Presented in the unaudited pro forma condensed combined statement of operations is the impact of the Merom Station Acquisition. Certain acquisition adjustments have been made in order to show the effects of the Merom Station Acquisition in the unaudited pro forma condensed combined statement of operations. Financial results for the period October 1, 2022 through the Merom Station Acquisition date of October 21, 2022, have been excluded as such amounts were not deemed material to the unaudited pro forma condensed combined statement of operations taken as a whole.
The unaudited pro forma condensed combined statement of operations and related notes are presented for illustrative purposes only. If the Merom Station Acquisition and other transactions contemplated herein had occurred in the past, the Company’s operating results might have been materially different from those presented in the unaudited pro forma condensed combined statement of operations. The unaudited pro forma condensed combined statement of operations should not be relied upon as an indication of operating results that the Company would have achieved if the Merom Station Acquisition and other transactions contemplated herein had taken place on the specified date. In addition, future results may vary significantly from the results reflected in the unaudited pro forma condensed combined statement of operations and should not be relied upon as an indication of the future results the Company.

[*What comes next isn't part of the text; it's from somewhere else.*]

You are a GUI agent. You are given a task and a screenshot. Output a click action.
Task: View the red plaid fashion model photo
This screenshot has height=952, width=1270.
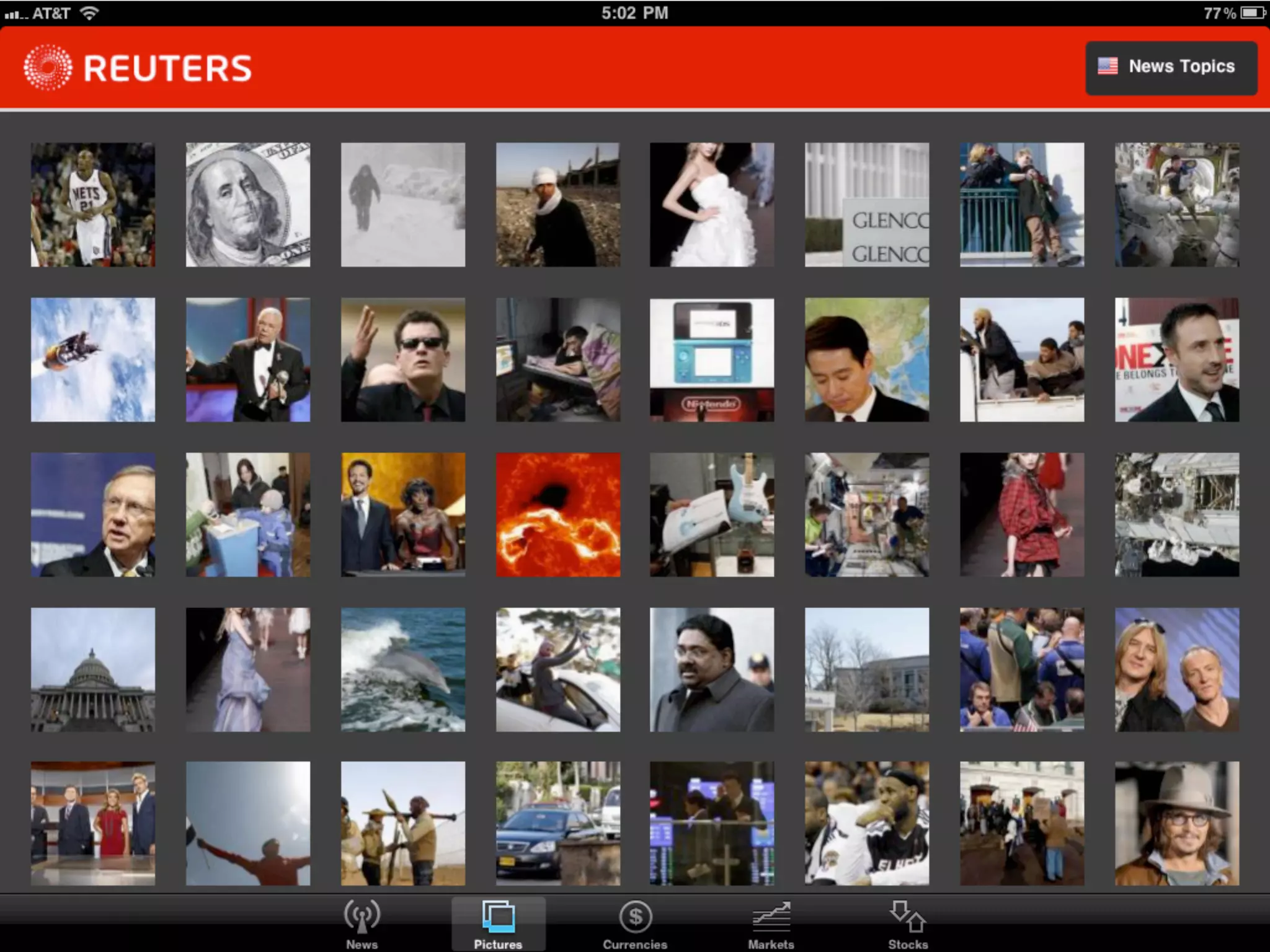click(1022, 515)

The unaudited pro forma condensed combined statement of operations does not reflect the benefits of potential cost savings or the costs that may be necessary to achieve such savings, opportunities to increase revenue generation or other factors that may result from the Merom Station Acquisition and, accordingly, does not attempt to predict or suggest future results. In addition, Xxxxxxxx did not include a transaction accounting adjustment for ASC 842, Leases, for the Merom Station as the adoption of this standard is not expected to be material. In Hallador’s opinion, all adjustments that are necessary to present fairly the unaudited pro forma condensed combined statement of operations have been made.
The unaudited pro forma condensed combined statement of operations for the year ended December 31, 2022 was prepared assuming the Merom Station Acquisition occurred on January 1, 2022.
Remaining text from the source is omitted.